Ughhh. What the bloody hell is that awful smell?!? Friggin' stagnant pool.


Hmm. No worries. BLAST! Dropped my friggin torch. Nate'll have his knickers in a bunch. Knew I should have used a flare. What was that....?!?


SHAG ME! I HATE FRIGGIN' SNAKES!!!!!!! Can't shoot and carry, gonna' have to Peter Pan it..Ughhhh.


Ughhh. Get up girl.....The things I do for kicks. Better to be On the Job with Sting.


If I get out of this alive I'm sticking to football.


What the..? NATE? WHAT THE HELLLLL?

Nate: LEGS! HIT THE GROUND!!


Bugger! Thanks Nate. Wanna help a girl up? What are you DOING here anyway?

Nate: HQ sent me, seems HRH and HQ have a job for you. I have the file, and some new toys.

Where's the job?

Nate: You'll love this, you're going to America.


Like it? Beauty isn't it?

Nate: Nah, I prefer something with breasts. Better to see these in the Bronz Zoo.


Here..hold this for me. So tell me more about this job in the States. NIIICCCCEEE. Where you get the 'Beetle-Bopper'?
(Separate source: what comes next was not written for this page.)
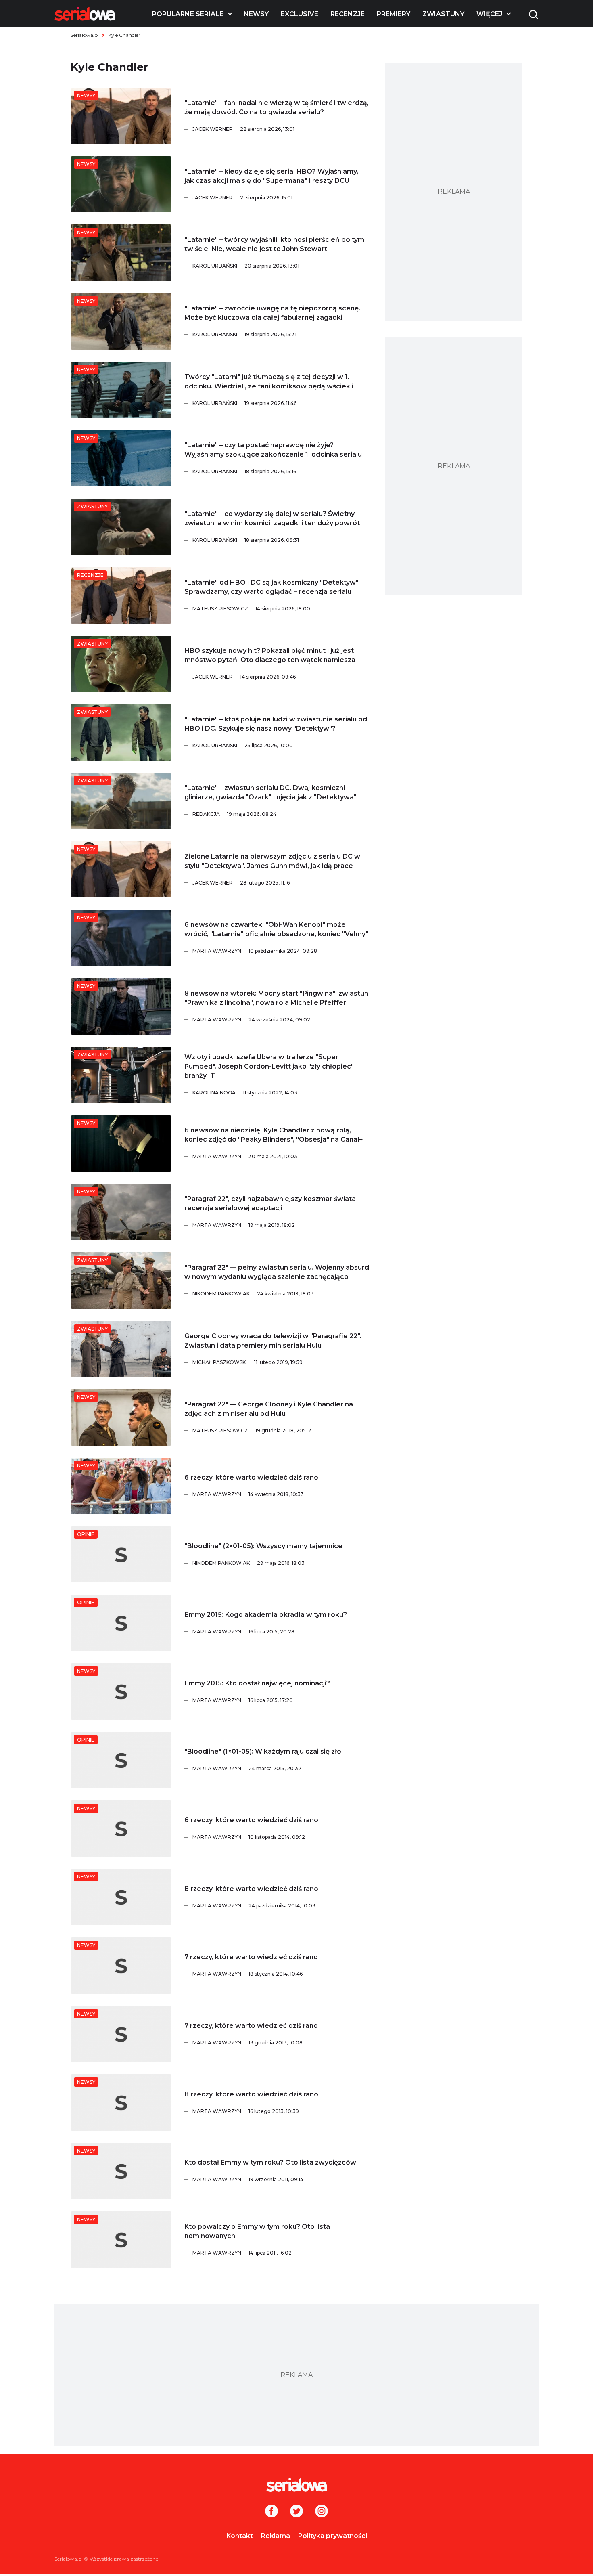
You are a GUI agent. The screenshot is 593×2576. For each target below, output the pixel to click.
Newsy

Nate: Boot-Sale'd some of your fine heirlooms for it, but they took a pair of your knickers in trade.

Bugger.


Nate: There's a file from HQ. Seems some bird from China has been a very naughty girl. International terrorism, biochemical assasination, she's wanted by several countries and INTERPOL has a sheet on her long enough to wipe with.

So where do I fit in? I'm a bloody Indiana Joan, not Emma Peel.

Nate: You were picked because you have a great nose for finding things. You can get into places that are shall we say, "retentive"? Intel says she is after something that is to be used on us here. There's a pic. She goes by the name: The Black Claw.

Sounds like a bleeding "Beat-Me" tart in the Circus. Looks a bit like Ming-Na Wen. What's this valise? Heavy.

Nate: You'll love it. Something a bloke named Eight-Bit made to find deep cover operatives. Seems our little China doll's been microchipped.

Yeah, just like my pooch.


Nate: Well, that's the job Legs. I flicked the tracing program on. Seems she's already on the move. HQ says that we have a bloke over there you can touch base with, if you're in dutch. Goes by the name of Big Ben. Works for some covert team in a hidden base. Might be on a mission, so I wouldn't rely on him too much.

Big Ben (rolls eyes..) What ever happened to real names? Like John Steed, Super Ted, Danger Mouse...

Nate: Just be careful Legs..this bird can have your arse in worse shape than John in the Tower.

Don't worry Nate. (picks up pistols..) You know I'm a very careful girl.